Why the rich get richer

   < < Go Back

by Amanda Marcotte,

from USAToday,

Washington should stop subsidizing the wealth of the 1% and invest in a living wage.

If you open your paycheck — or, in our modern era, check your deposit statement online — and feel a crushing sense that it’s just not as big as it should be, odds are you’re not an egotist or delusional. Working Americans increasingly just don’t make enough to pay the bills, in no small part because the wealthy people we work for would rather just keep that money for themselves rather than share it with the people who earned it for them. It’s a sad state of affairs that is becoming economically untenable for this country.

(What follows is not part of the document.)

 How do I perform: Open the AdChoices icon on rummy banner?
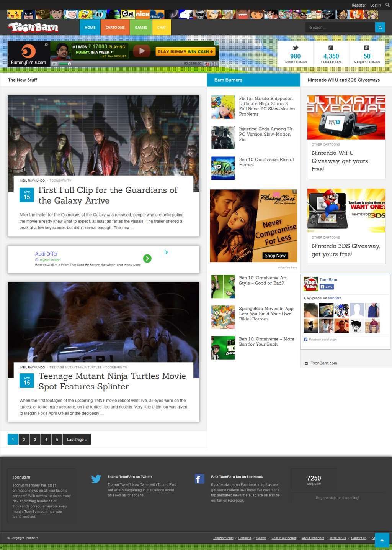click(216, 43)
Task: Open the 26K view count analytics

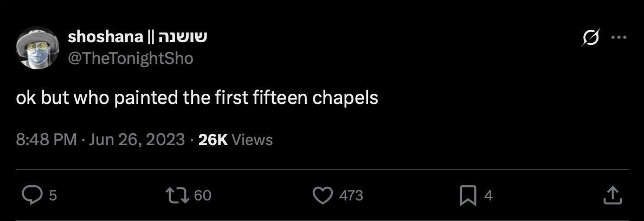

A new paper out by economists Emmanuel Saez and Gabriel Zucman shows that the bottom 90% of Americans owns less than a quarter of the country’s wealth, down to 23% from a high of 36% in the mid-80s. This is the lowest amount of the country’s wealth controlled by the middle and working classes since 1940. Back then, New Deal-era economic policies were allowing working people to keep an increasing amount of the wealth they created, but since the mid-80s, there’s been a dramatic downturn, as the top 10% hoard most of the wealth while the rest of us watch our savings accounts dwindle. Really, it’s more like the top 1%, as the Occupy Wall Street protesters would say, who own almost 40% of the country’s wealth. One-tenth of 1% of Americans — about 16,000 families — owns over 11% of our country’s wealth, which is more than the bottom two-thirds of us combined.

A lot of the reason for this growing gap in wealth between the rich and the rest of us is due to income inequality. “The bottom 60% of Americans have experienced a lost decade of either stagnant or falling wages since 2000 despite increasing their productivity 25% over the same period,” Bryce Covert at ThinkProgress writes.